» Problems
(a) Say whether each statement below agrees with the CIETAC passage, answering yes or no and quoting the exact words of the passage that decide it.
(i) The 2012 CIETAC rules came into effect on February 3, 2012.
(ii) The 2012 revision is described as more extensive than the 2005 revision.
(iii) Chinese state-sponsored arbitration institutions number more than 200.
(b) Using the CIETAC passage, answer these questions:
(i) Which two bodies revised and adopted the CIETAC Arbitration Rules?
(ii) In the Chinese concept of arbitration, from what does arbitration ultimately derive its authority?
(iii) Which institution is named as probably the most well known of the Chinese state-sponsored arbitration institutions?
(c) Write the next paragraph of the CIETAC passage, starting after its final sentence.

On February 3, 2012, the China Council for the Promotion of
International Trade and the China Chamber of International Commerce
revised and adopted the China International Economic and Trade
Arbitration Commission ("CIETAC") Arbitration Rules,
which come into effect on May 1, 2012. Although not as extensive as
the previous revision to the CIETAC rules in 2005, the 2012 edition
certainly makes some significant improvements.
By way of background, it is important to remember that the Chinese concept of arbitration (as distinct from that in the international arbitration arena) has, at its heart, the notion of submission to a method of state-sponsored dispute resolution, somewhat different from the courts, but still ultimately deriving its authority from the state, not the parties. These Chinese state-sponsored arbitration institutions number more than 200, of which CIETAC is probably the most well known.

» Provided data

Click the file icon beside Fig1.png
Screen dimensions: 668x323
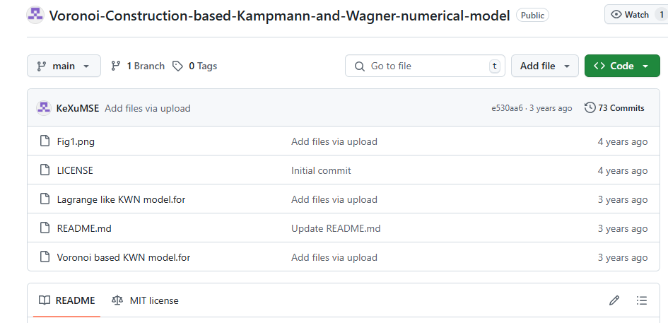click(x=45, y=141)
==
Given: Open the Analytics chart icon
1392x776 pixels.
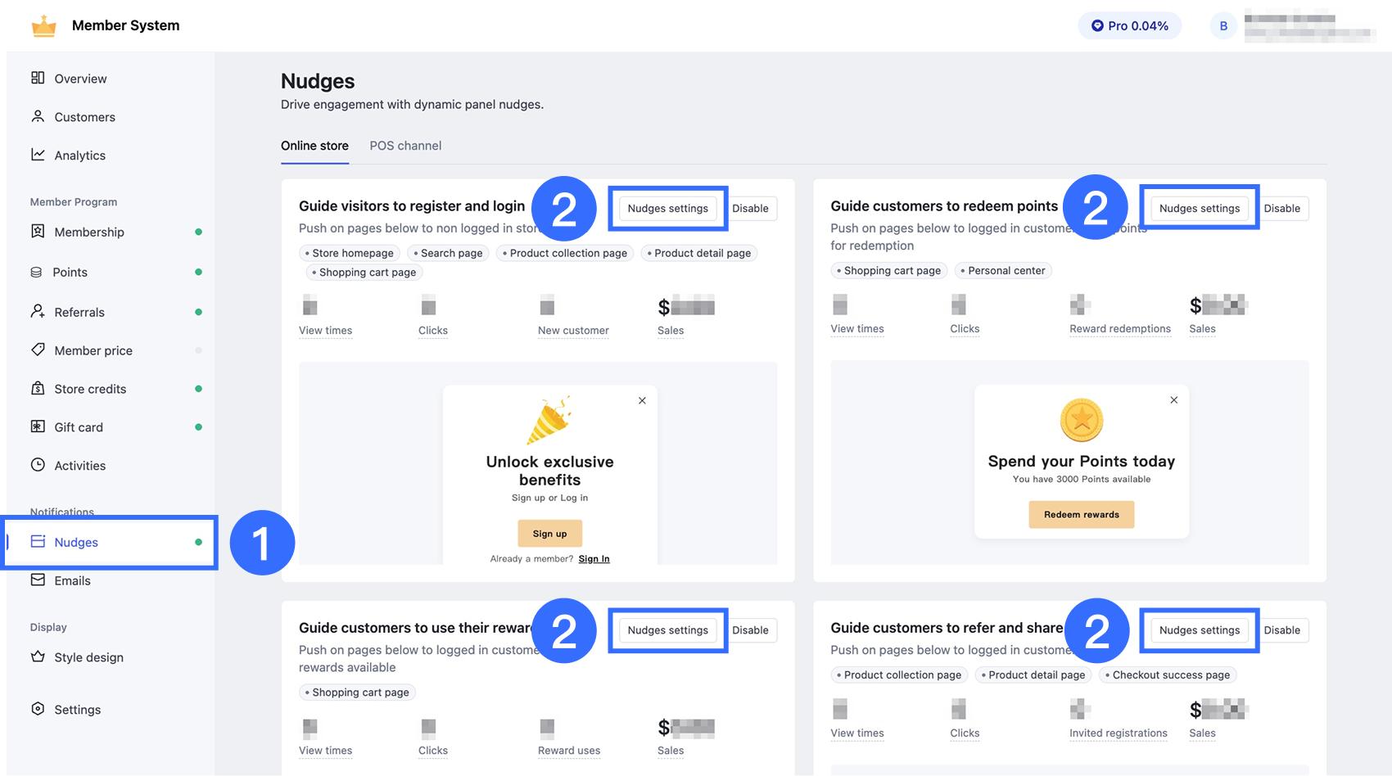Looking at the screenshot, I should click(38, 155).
---
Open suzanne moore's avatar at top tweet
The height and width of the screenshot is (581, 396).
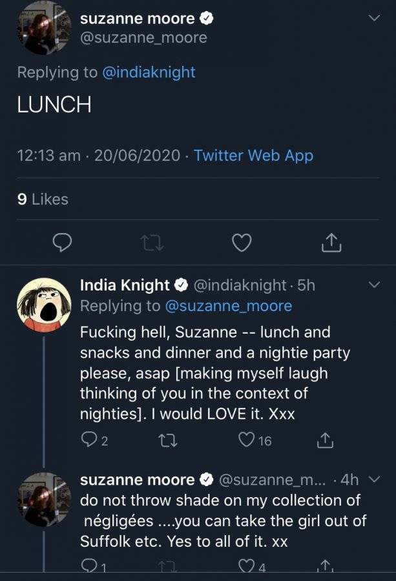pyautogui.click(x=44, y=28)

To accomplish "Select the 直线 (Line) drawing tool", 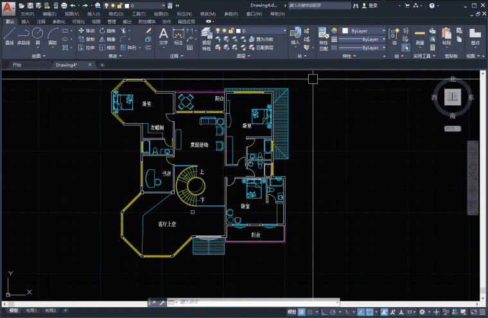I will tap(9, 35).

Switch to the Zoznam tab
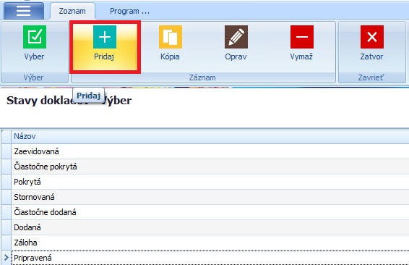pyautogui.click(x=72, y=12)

» Answers provided
(a)
(i) No: "which come into effect on May 1, 2012."
(ii) No: "Although not as extensive as the previous revision to the CIETAC rules in 2005"
(iii) Yes: "These Chinese state-sponsored arbitration institutions number more than 200"

(b)
(i) The China Council for the Promotion of International Trade and the China Chamber of International Commerce.
(ii) The state, not the parties.
(iii) CIETAC.

(c)
Given the increasing number of Chinese companies participating in global trade and investment, it is likely that the number and scale of disputes between Chinese enterprises and foreign companies will increase. However, the perception (at least in China) is that Chinese enterprises have not yet managed to fully understand the process of international arbitration. Accordingly, one of CIETAC's objectives is to build and internationalize its "brand" by, among other things, modifying and improving its arbitration rules, carrying out more arbitration education and training, and diversifying and building up an influential group of arbitrators. It is likely, therefore, that over time, CIETAC will market itself not just as a Chinese arbitration institution, but as an international arbitration institution in competition with the International Chamber of Commerce ("ICC"), the London Court of International Arbitration ("LCIA"), the Hong Kong International Arbitration Centre ("HKIAC"), and the Singapore International Arbitration Centre ("SIAC").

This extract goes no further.